>> start PROVIDED DATA

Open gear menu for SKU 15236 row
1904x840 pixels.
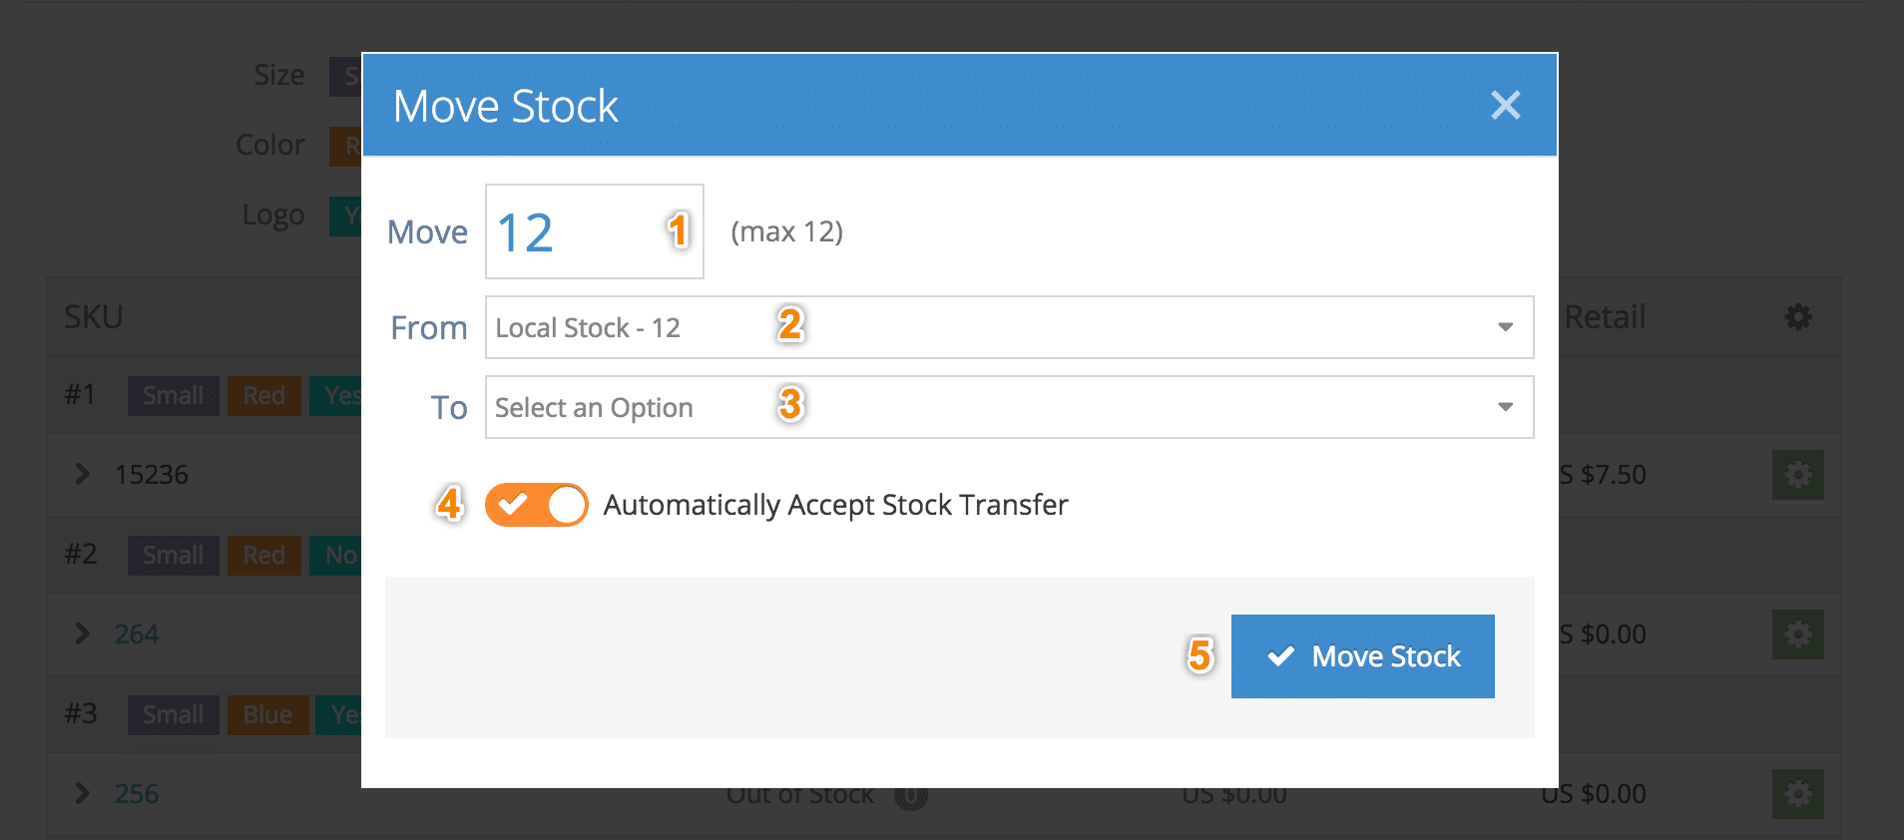pyautogui.click(x=1798, y=475)
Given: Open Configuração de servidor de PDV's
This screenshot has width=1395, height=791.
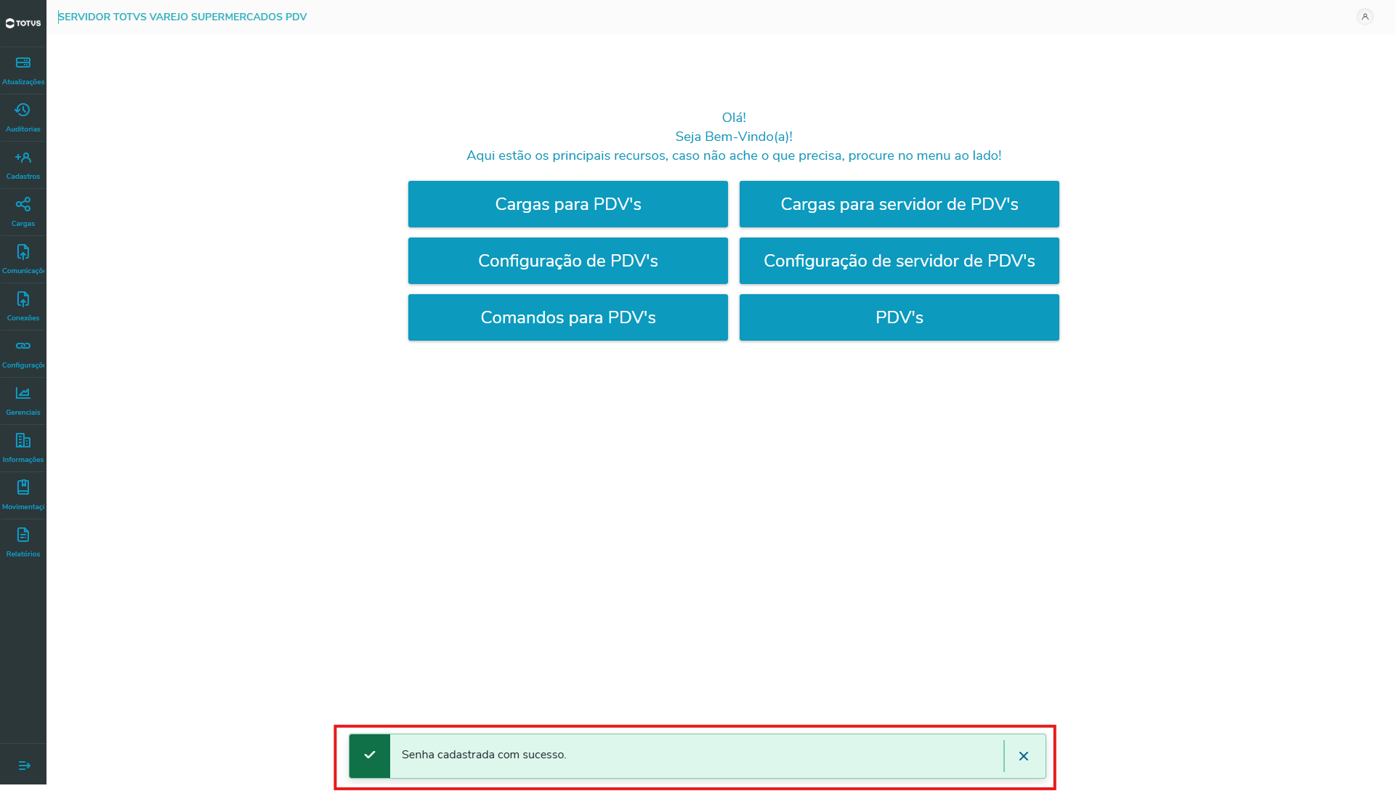Looking at the screenshot, I should (899, 261).
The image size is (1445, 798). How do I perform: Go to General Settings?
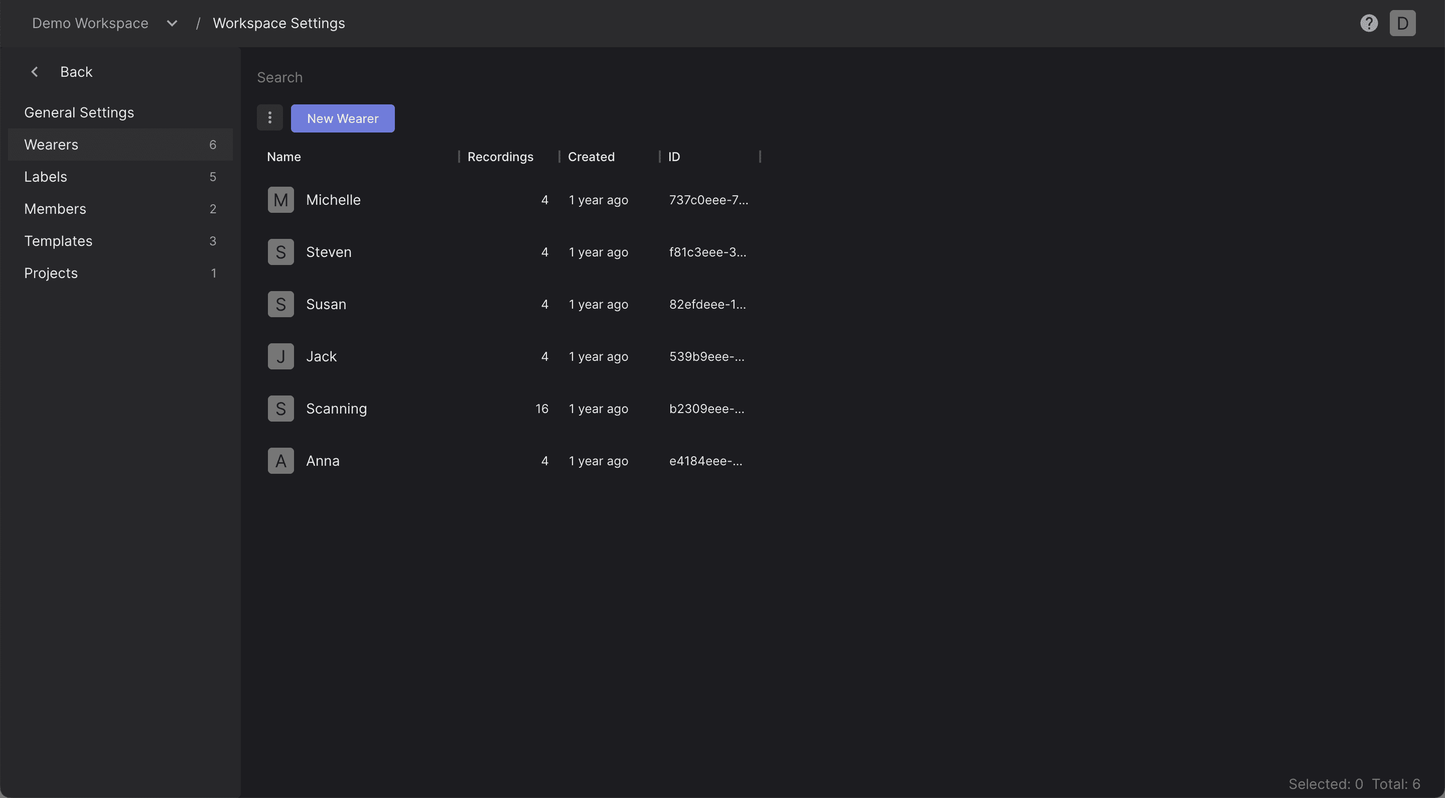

>> end PROVIDED DATA

● **TASK DIRECTIONS**
Update the records from the line with "Given: Open Configuração de servidor de PDV's" through the end of the records by replacing "image" with "picture" and keeping everything else the same. Return only those lines, and leave the pictures out.

● **COMPLETE ANSWER**
Given: Open Configuração de servidor de PDV's
This screenshot has width=1395, height=791.
Looking at the screenshot, I should (899, 261).
The picture size is (1445, 798). How do I perform: Go to General Settings?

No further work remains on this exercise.